Vampirism seems like a disease in Hollywood these days, so “Daybreakers” will fall immediately go under the lens of skepticism. Believe it or not, however, Michael and Peter Spierig’s film separates itself through high concept futuristic science fiction. Although it ultimately spirals into an emotionless bloodbath, kudos to the film-making duo for taking the out-of-control vampire sub-genre somewhere it actually hasn’t indeed been before.
“Daybreakers” hardly falls into the realm of hard science, but it blends the concept of the apocalyptic epidemic with vampire culture well enough for the sake of entertaining science fiction. The film hypothesizes that if in 2019 humanity were to all become vampires (the inevitable outcome of any kind of vampirism epidemic), then humans would become a precious commodity until a human blood substitute could be found, which would cause a myriad of social issues.
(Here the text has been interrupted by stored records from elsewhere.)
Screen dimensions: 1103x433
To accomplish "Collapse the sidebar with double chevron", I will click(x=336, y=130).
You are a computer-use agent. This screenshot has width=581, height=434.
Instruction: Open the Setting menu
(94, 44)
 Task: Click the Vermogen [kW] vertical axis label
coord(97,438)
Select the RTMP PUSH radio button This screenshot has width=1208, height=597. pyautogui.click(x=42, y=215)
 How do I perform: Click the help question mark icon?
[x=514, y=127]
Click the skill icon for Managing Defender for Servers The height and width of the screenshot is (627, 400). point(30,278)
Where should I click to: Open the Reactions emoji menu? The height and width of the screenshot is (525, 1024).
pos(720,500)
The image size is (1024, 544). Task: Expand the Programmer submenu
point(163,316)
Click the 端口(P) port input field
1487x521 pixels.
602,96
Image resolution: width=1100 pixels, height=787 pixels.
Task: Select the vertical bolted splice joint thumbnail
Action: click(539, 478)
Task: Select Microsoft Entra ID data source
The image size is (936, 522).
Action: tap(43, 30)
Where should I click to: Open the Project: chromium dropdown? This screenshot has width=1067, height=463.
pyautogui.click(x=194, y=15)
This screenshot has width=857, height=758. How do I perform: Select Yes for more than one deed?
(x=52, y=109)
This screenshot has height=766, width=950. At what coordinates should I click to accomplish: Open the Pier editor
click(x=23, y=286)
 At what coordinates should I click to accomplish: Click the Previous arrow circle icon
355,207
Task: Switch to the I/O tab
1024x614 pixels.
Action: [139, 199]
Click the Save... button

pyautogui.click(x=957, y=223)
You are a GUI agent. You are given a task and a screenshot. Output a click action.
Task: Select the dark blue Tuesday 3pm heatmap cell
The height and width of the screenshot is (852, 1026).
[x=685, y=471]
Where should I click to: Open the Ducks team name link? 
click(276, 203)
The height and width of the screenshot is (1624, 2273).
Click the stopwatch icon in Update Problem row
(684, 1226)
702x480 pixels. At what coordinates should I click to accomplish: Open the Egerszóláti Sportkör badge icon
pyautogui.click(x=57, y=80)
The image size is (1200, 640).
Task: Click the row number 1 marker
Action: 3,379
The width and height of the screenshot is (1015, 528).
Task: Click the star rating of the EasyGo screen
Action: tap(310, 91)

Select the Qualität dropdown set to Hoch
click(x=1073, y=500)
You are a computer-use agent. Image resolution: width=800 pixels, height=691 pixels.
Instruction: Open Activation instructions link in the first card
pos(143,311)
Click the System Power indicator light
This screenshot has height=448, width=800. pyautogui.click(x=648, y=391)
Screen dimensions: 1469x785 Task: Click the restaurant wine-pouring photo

Like any respectable sci-fi flick ought to, the Spierig brothers carefully establish their vampire-dominated society and some compelling characters within it. Ethan Hawke stars as Edward Dalton, (seriously, what’s with naming vampires Edward?) the chief hematologist responsible for finding a long-term blood substitute for Charles Bromley’s (Sam Neill) human blood-harvesting company. In fact, “Daybreakers” might have the most intelligently crafted societal context for a film that’s ultimate goal is entertainment through blood and mayhem.
Edward sympathizes with humans and in a chance meeting, comes across some (led by Claudia Karvan and Willem Defoe) who might hold a key to a solution to the vampire problem.
A few subplots try and add some depth to the story and characters, such as Edward’s relationship to his brother, a human hunter with a radically different perspective on being a vampire than Edward as well as Bromley’s relationship with his daughter, who ran away and insisted on remaining human. Bold these attempts are, but they’re counter-productive to the film’s main science-fiction thread.
Eventually as “Daybreakers” continues (especially in the third act) and its primary objective of entertainment becomes gorily evident, it becomes less compelling and more generally amusing. That’s when the Willem Dafoe one-liners such as “we’re the guys with the crossbows” remind you that no matter how creative the set-up, the punchline of every vampire gore flick is still the same.